Work instruction. The output should be every line below that includes the word "computer".
+++ Task material +++
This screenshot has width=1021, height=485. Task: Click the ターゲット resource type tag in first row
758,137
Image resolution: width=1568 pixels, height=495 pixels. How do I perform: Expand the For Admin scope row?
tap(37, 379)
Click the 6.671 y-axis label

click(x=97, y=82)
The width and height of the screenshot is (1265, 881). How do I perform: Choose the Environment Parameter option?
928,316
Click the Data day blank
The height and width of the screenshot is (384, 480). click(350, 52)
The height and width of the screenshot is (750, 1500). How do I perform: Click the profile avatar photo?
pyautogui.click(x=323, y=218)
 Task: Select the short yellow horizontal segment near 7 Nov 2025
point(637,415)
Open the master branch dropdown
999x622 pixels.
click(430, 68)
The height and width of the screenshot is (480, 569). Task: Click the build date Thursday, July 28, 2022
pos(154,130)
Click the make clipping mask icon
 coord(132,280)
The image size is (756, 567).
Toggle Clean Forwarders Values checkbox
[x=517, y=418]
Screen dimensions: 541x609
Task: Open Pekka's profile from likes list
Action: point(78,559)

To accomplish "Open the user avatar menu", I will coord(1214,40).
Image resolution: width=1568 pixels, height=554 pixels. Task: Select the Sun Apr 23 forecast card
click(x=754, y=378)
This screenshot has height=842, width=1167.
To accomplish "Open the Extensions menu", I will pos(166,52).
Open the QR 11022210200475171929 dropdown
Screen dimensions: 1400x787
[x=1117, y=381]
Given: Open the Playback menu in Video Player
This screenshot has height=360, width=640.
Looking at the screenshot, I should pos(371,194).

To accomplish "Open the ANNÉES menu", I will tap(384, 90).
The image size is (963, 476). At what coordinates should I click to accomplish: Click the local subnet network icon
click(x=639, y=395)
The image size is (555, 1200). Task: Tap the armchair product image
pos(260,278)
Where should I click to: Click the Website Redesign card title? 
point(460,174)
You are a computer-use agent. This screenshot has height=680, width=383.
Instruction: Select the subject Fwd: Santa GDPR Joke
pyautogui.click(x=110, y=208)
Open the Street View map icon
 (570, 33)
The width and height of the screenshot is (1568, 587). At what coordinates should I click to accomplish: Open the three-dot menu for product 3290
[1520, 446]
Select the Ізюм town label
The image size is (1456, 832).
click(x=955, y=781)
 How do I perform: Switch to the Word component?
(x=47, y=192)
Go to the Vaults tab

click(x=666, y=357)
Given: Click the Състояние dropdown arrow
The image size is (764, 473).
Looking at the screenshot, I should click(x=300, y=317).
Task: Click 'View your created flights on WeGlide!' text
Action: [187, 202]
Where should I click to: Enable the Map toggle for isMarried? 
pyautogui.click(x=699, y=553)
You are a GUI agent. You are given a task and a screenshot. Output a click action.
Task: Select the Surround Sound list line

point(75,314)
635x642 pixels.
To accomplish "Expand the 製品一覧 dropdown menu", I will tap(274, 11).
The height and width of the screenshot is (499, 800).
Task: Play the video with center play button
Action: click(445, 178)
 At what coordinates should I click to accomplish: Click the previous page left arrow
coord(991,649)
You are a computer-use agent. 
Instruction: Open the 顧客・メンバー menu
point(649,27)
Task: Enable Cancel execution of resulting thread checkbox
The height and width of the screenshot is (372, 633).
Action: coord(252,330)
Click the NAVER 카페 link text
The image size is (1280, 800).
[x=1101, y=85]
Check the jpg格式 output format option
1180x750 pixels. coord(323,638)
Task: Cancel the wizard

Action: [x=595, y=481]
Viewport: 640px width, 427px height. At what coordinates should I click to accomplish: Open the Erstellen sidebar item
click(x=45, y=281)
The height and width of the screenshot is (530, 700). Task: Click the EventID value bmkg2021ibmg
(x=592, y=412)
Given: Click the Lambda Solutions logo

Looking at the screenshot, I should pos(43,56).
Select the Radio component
+++
Written solution.
You are a computer-use agent. This screenshot has height=680, width=383.
You are a computer-use agent. 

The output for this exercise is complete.